Your problem comes from an abuse of notation (that is very common in this field), namely that different things are denoted with the same letters. You have a function $$L$$ of $$2n+1$$ variables, namely $$(t,q_1,\ldots, q_n,q_1',\ldots, q_n')\mapsto L(t,q_1,\ldots, q_n,q_1',\ldots, q_n')\ .\tag{1}$$ This function is given a priori, even before you know that $$t$$ should be time, and that, later on, the $$q_i$$ and $$q_i'$$ will be functions of $$t$$, whereby $$q_i'(t)={d\over dt}q_i(t)$$. This function $$L$$ has partial derivatives $${\partial L\over\partial t},\quad {\partial L\over\partial q_i},\quad {\partial L\over\partial q_i'}\ ,$$ all of them functions of the same variables given in $$(1)$$.

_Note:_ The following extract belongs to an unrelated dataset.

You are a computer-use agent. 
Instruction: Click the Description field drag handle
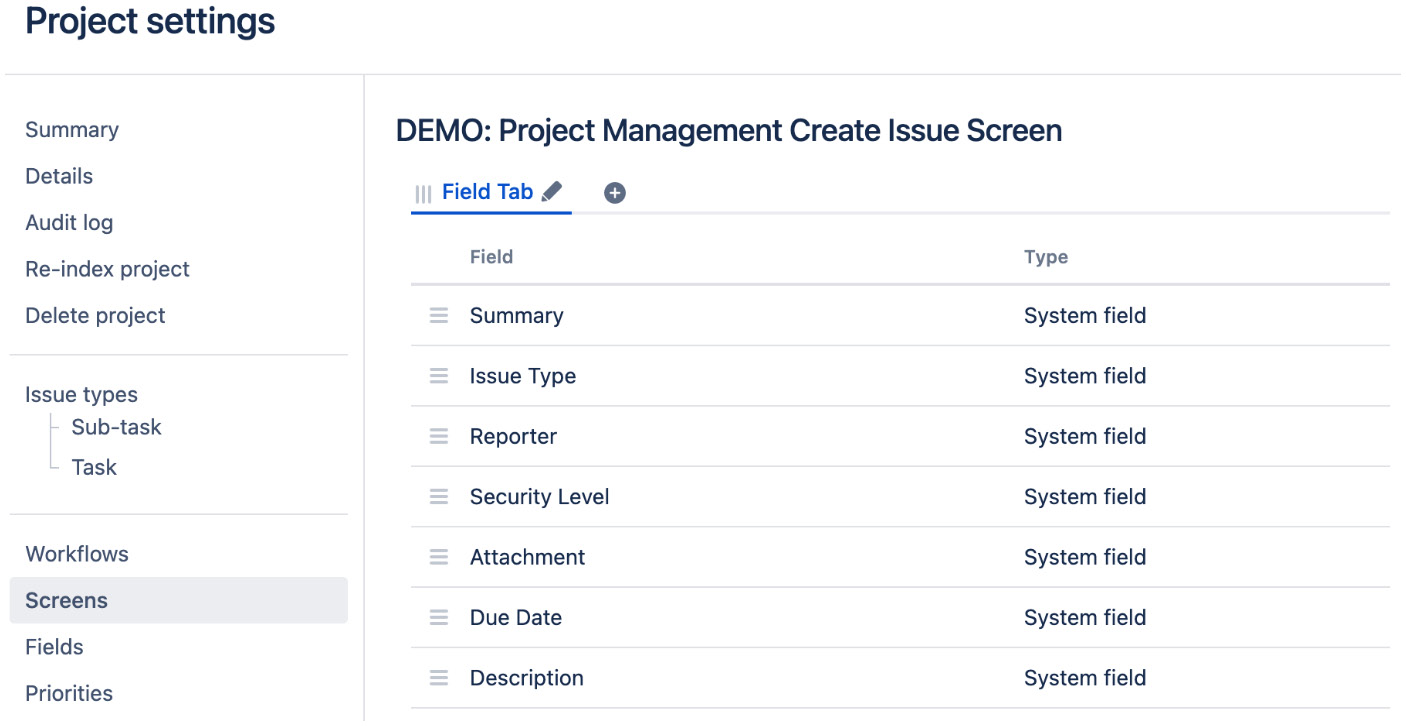(437, 677)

Now you start doing physics, with the already sketched interpretation of $$t$$. In order to do this properly we denote the "running time" with $$\tau$$. We then have the functions $$\tau\mapsto t(\tau)=\tau, \quad \tau\mapsto q_i(\tau),\quad \tau\mapsto q_i'(\tau):={d\over d\tau}q_i(\tau)\ .$$ Plugging these functions into $$L$$ we obtain a new function $$\tau\mapsto {\tt L}(\tau):=L\bigl(\tau,q_1(\tau),\ldots, q_n(\tau),q_1'(\tau),\ldots, q_n'(\tau)\bigr)\ .$$ This function $${\tt L}$$ of one variable $$\tau$$ has a derivative $${\tt L}'(\tau)={\partial L\over\partial t}\cdot1+\sum_i{\partial L\over\partial q_i}q_i'(\tau)+\sum_i{\partial L\over\partial q_i'}q_i''(\tau)\ .$$